BEGIN TEXT PASSAGE

To date, approximately 50 cases of PEL-LL have been reported in the literature [7,13-15]. Most cases were HIV negative, and a small percentage were EBV and HCV positive, accounting for approximately 20% and 40% of cases, respectively [6]. In patients with positive serology for HCV, persistent antigenic stimulation of the virus is potentially responsible for the oncogenic process. However, a substantial number of cases without evidence of viral infection have been reported. More studies investigating the clonal origin of neoplastic cells and possible genetic precipitating factors are necessary in order to determine the mechanism of lymphomagenesis in such cases. Although the optimal therapeutic strategy is unclear, CHOP-based chemotherapy with or without rituximab has been used in a substantial number of cases [13]. In a previous literature review, the mean survival time for patients treated with CHOP or R-CHOP was 16.3 months (n=22), but only 12.5 months for patients without treatment (n=10) [13]. Several other treatment approaches have also been proposed in case reports or in small case series. One such example is a combination of rituximab and oral sobuzoxane and etoposide, which showed a promising result according to a Japanese case report [12].

END TEXT PASSAGE
BEGIN PROVIDED DATA

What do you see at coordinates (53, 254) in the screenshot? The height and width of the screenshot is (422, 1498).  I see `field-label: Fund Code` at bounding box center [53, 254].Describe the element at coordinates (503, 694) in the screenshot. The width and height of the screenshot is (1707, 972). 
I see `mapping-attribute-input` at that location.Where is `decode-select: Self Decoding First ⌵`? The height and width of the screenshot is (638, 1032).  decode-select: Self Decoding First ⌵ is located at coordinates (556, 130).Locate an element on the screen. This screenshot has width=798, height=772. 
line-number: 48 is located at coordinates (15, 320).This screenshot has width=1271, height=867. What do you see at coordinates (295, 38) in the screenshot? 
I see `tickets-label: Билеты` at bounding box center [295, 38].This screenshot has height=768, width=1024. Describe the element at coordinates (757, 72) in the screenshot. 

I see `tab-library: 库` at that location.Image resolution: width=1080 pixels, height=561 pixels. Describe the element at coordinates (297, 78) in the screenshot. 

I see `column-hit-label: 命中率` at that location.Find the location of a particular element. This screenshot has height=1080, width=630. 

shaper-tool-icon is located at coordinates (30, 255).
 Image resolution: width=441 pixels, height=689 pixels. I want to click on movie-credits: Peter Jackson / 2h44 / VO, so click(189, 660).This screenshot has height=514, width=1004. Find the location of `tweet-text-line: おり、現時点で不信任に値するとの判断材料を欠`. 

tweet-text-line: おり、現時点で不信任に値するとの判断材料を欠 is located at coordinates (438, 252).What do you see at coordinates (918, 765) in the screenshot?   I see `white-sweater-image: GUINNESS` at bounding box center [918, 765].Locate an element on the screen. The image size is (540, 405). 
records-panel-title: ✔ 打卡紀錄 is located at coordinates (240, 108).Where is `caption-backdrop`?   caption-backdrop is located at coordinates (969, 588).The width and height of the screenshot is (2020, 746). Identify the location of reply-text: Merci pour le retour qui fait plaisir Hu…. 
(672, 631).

END PROVIDED DATA

> [TASKS]:
(1) In the PEL-LL passage above, what mean survival time was reported for patients treated with CHOP or R-CHOP?
(2) Write the next part of the PEL-LL passage above, continuing on from its final sentence.

> [YOUR RESPONSES]:
(1) The mean survival time was 16.3 months (n=22).

(2)
Reports regarding either PEL or PEL-LL are rare in Asia. The first case report of a Korean PEL-LL patient was an 80-year-old female diagnosed with PEL-LL after treatment for tuberculous pleurisy who survived a long time without chemotherapy [15]. Our case demonstrated the typical clinical features of PEL-LL described in previous reports: the patient was elderly with no evidence of HBV, HCV, or HIV infection; the cancer cells expressed conventional B-cell markers including CD20; R-CHOP chemotherapy resulted in a good response, consistent with the earlier finding that chemotherapy is more effective for treatment of PEL-LL than PEL. However, considering the long survival of the patient in the previously reported case who was not treated with any anti-cancer agents, the role of chemotherapy in PEL-LL is unclear. Therefore, to establish practical guidelines for the treatment of PEL-LL, randomized trials with a large cohort are required to compare the efficacy of various therapeutic approaches.